Dell has been approved under all three National Desktop and Notebook Agreement framework lots, meaning the company will once again be able to sell its gear to consortia-affiliated universities and colleges.
Dell is now certified in six National Framework Agreements for universities, further education, and the UK’s Research Council, the company points out.
NDNA is a significant procurement path for selling products to the higher education sector, with the majority of institutions subscribing to the framework.
The company can provide desktops, notebooks, and services, marking an approximate combined value of roughly £310 million for the up to four years of the framework.
Dell grabbed first place in the notebook lot, meaning the consortia can contract Dell without bids from the competition.
The company cited its existing relationships with universities like Aberdeen, Cambridge, and UCL, and that it has supplied over 40 percent of UK unis with desktops or notebooks.

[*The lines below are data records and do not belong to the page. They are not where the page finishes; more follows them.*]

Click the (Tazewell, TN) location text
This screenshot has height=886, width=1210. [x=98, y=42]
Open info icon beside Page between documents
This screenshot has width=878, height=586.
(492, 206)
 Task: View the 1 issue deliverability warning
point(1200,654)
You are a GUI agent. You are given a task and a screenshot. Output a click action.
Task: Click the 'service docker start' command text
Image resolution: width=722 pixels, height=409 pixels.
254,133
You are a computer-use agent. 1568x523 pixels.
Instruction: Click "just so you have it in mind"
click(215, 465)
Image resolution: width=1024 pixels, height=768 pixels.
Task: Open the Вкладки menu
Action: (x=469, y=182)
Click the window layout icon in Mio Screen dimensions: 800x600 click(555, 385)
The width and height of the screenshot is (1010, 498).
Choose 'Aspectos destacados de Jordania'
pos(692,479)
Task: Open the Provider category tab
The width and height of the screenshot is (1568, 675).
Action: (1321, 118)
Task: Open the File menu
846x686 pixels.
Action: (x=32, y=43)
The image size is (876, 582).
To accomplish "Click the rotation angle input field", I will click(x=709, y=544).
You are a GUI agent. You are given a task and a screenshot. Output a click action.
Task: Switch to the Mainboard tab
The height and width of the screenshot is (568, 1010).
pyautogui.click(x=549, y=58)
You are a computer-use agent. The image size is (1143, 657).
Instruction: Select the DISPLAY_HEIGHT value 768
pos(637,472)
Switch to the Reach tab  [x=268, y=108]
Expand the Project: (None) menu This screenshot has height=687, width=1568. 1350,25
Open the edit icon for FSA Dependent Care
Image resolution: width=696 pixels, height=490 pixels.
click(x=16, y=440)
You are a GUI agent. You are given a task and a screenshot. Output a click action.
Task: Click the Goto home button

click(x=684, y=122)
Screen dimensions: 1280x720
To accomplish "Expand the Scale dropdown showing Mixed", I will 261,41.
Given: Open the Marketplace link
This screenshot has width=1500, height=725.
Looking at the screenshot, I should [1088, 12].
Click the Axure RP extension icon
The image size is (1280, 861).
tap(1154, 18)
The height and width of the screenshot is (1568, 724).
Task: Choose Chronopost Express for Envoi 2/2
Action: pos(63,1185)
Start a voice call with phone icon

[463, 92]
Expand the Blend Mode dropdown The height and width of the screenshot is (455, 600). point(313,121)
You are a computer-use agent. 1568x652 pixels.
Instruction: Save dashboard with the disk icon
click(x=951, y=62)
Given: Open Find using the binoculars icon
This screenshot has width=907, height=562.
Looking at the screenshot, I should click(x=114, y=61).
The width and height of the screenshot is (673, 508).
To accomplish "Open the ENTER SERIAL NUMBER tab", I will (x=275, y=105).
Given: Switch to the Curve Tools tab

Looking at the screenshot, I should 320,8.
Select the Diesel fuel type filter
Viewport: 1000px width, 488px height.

If universities so want, they can buy Dell kit without lengthy tender processes, as well as consistent pricing across desktops, workstations, thin clients, services, and tablet hardware – though the latter may not be particularly appealing to date. Dell also has a technical pre- and post- sales team dedicated to higher education.
Director for education at Dell UK, Kenneth Harley, said that IT is a “vital component” for education institutions to maintain their competitiveness and attract top students. “To do this, the provision of a personalised learning experience supported by best in class, affordable IT is crucial,” Harley said.